Liderado pelo Instituto de Física de São Carlos (IFSC) da Universidade de São Paulo (USP) em colaboração com a Universidade Estadual Paulista (Unesp), o estudo revela que ondas sonoras de alta frequência, variando entre 3 MHz e 20 MHz, são capazes de causar alterações na estrutura dos vírus. Ao serem expostos ao ultrassom, tanto o vírus da gripe, influenza A (H1N1), quanto o sars-cov-2, causador da covid-19, são fragmentados, comprometendo sua capacidade infecciosa. Os cientistas ressaltam que esse impacto gera uma espécie de “explosão” no vírus, interrompendo seu funcionamento e, consequentemente, a infecção nos pacientes.
Uma das grandes vantagens dessa terapia é que ela não utiliza calor ou radiação, o que evita danos aos tecidos da pele durante o tratamento. Além de ser não invasiva, essa técnica pode diminuir a dependência de medicamentos para tratar infecções respiratórias, oferecendo uma alternativa mais segura e eficiente.

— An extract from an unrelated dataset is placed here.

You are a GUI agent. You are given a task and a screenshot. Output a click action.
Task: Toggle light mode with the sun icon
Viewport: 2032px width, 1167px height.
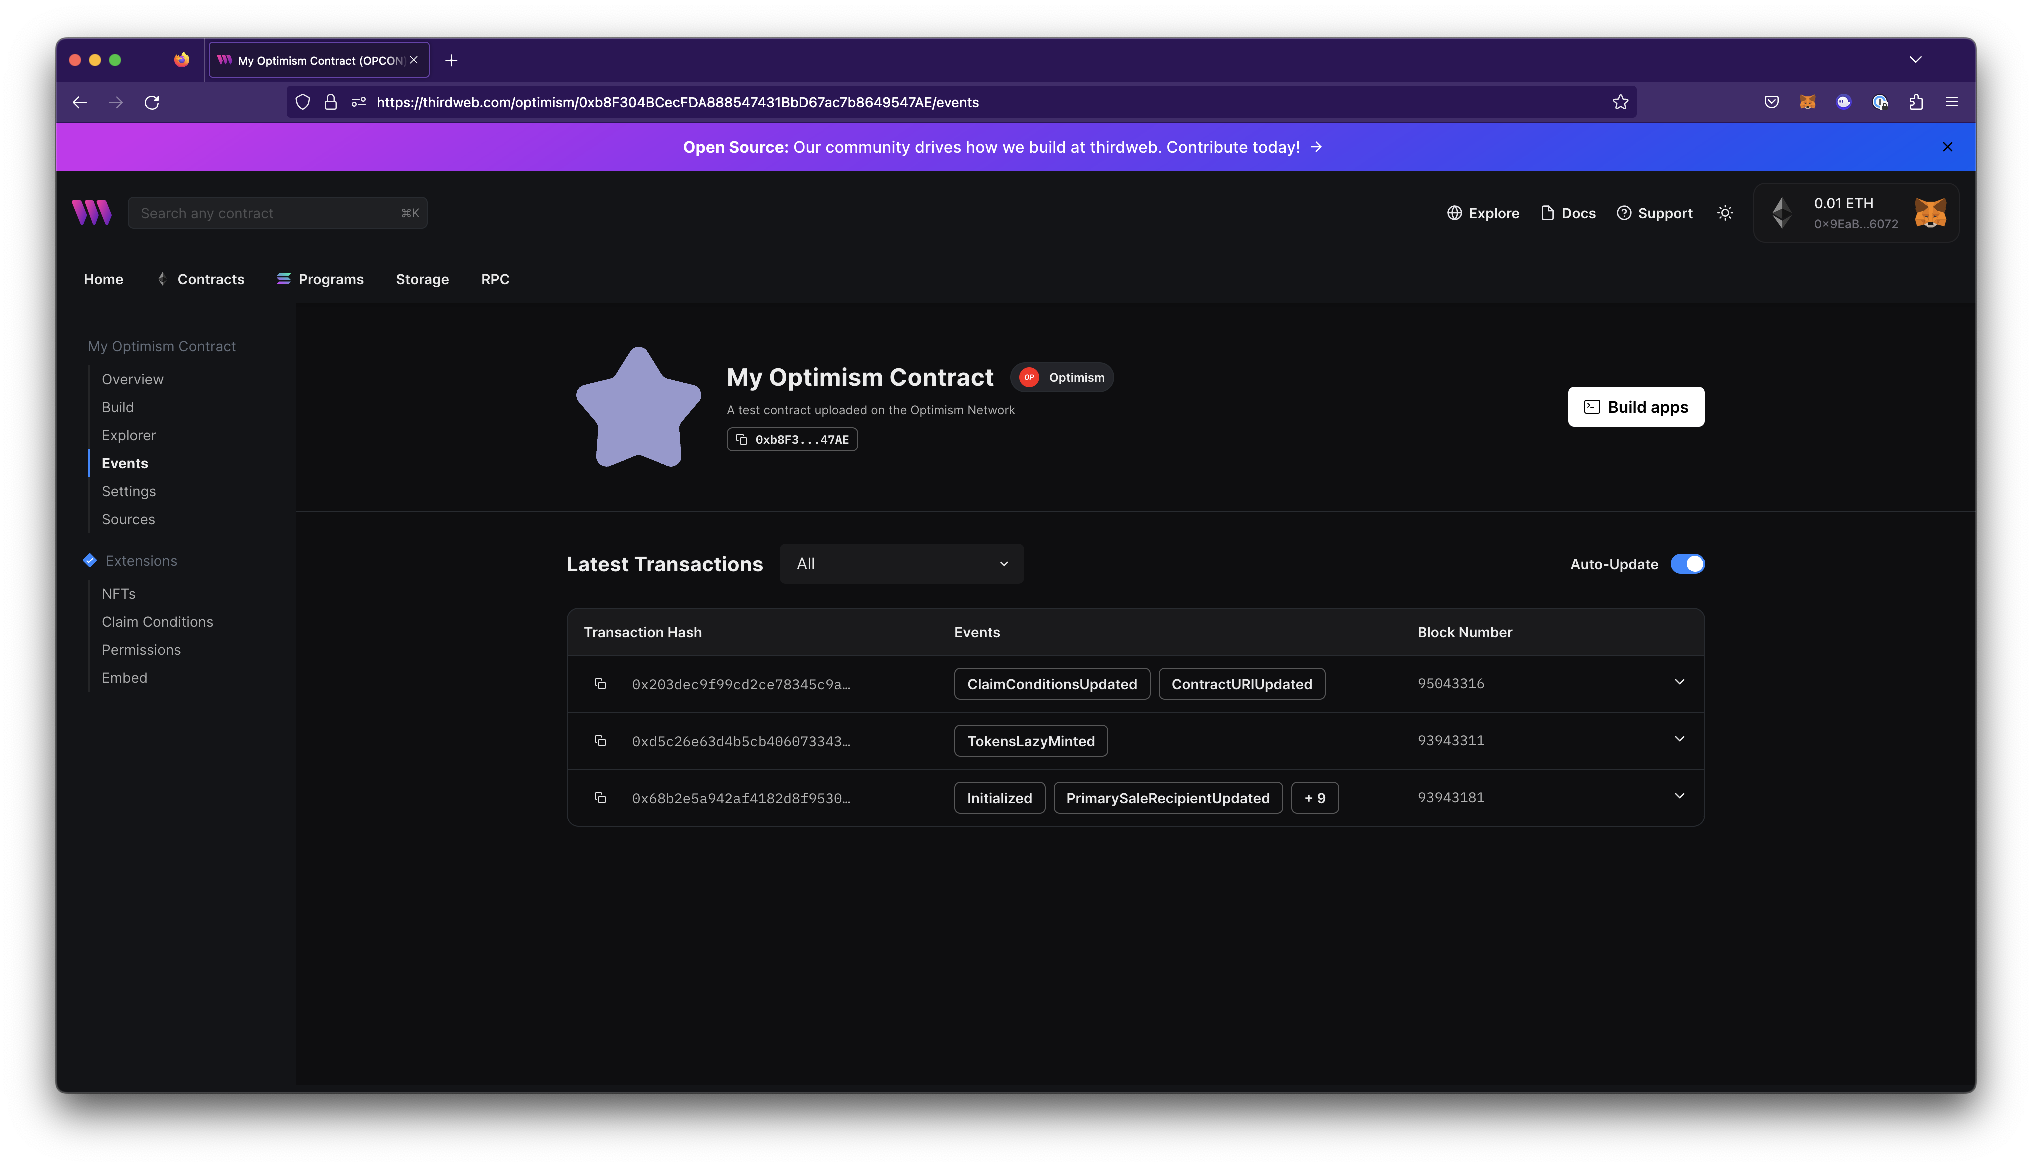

O coordenador do estudo, Odemir Martinez Bruno, destaca que embora o ultrassom já seja amplamente utilizado na visualização de tecidos, sua aplicação terapêutica para inativar vírus abre novas possibilidades na medicina. Embora o tratamento ainda não tenha sido testado em condições clínicas diretas, seu potencial pode se estender a outros vírus com estrutura esférica, como o da gripe aviária, herpes simples, e até mesmo arbovírus, como os da dengue e zika.

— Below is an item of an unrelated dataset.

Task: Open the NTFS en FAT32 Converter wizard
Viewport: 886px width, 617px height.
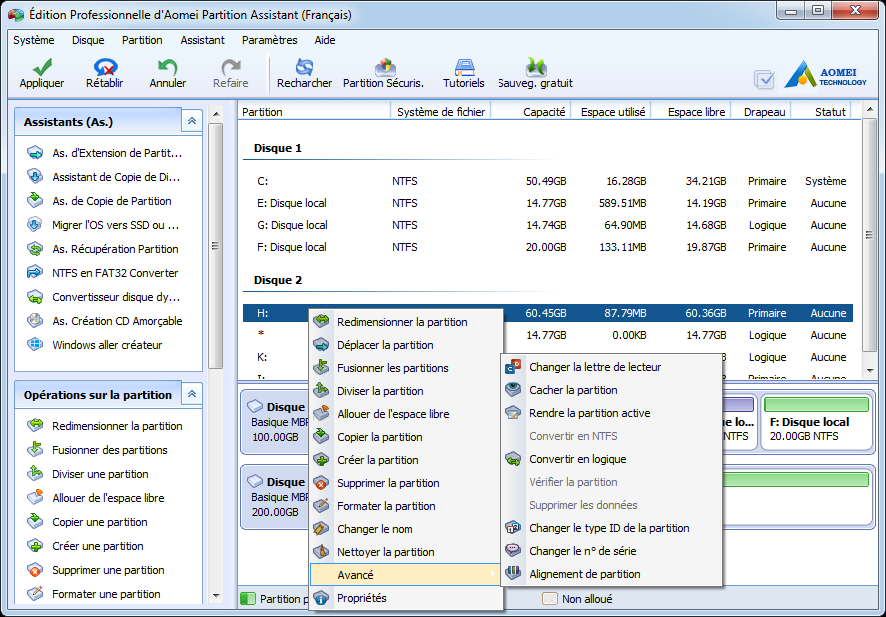Action: click(x=114, y=273)

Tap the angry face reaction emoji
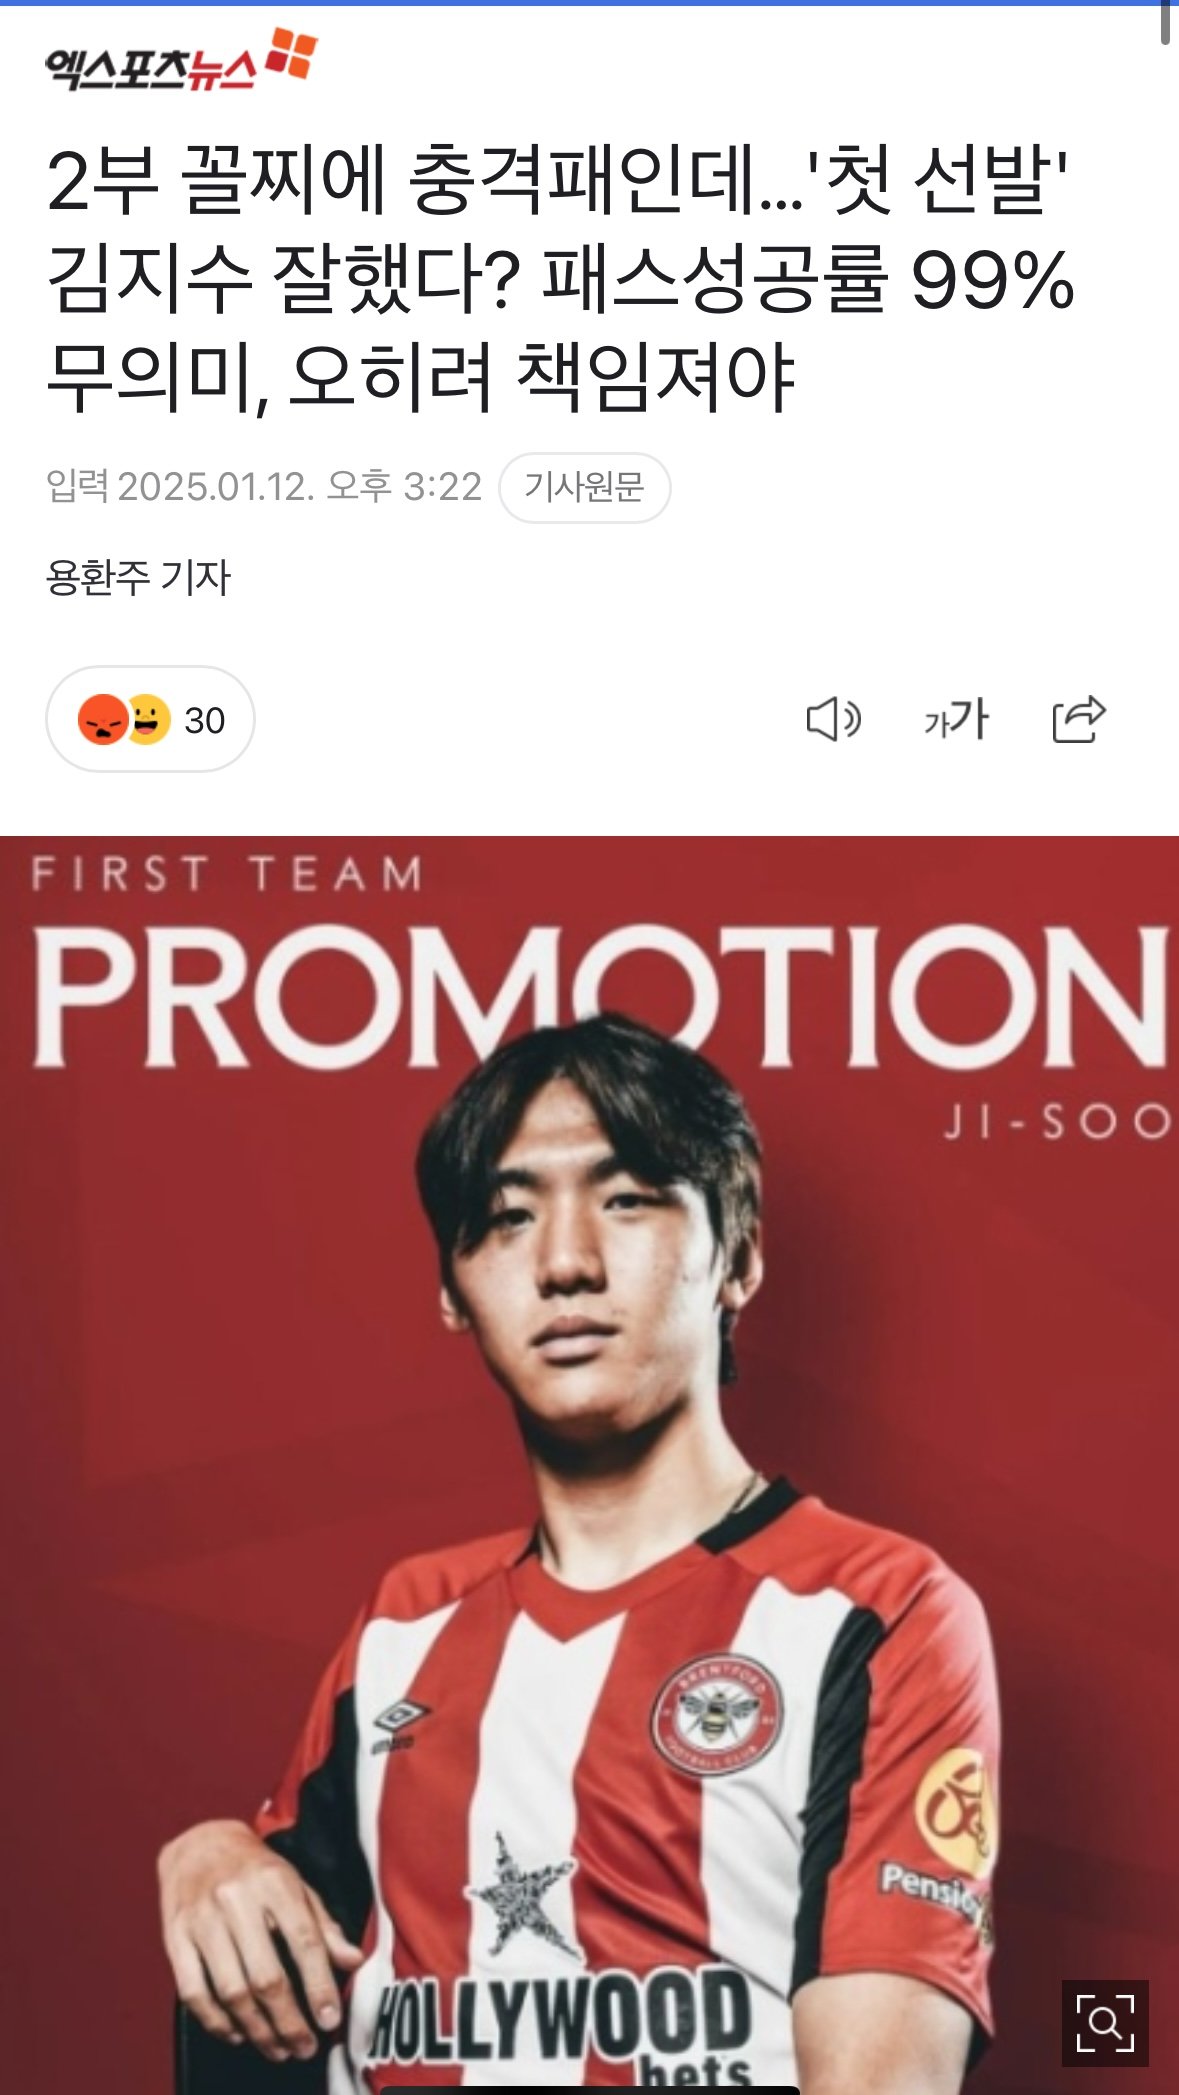point(103,719)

O primeiro autor da pesquisa, Flavio Protasio Veras, enfatiza que a combinação entre física e biologia pode levar a novas abordagens antivirais, aumentando o arsenal de ferramentas disponíveis para o combate a infecções virais. Os cientistas pretendem continuar os testes para avaliar a eficácia e segurança do método, numa expectativa de lançamento no mercado em um futuro próximo. Assim, o campo da saúde se vê atravessado por inovações que prometem impactar positivamente a qualidade de vida de milhões de pessoas.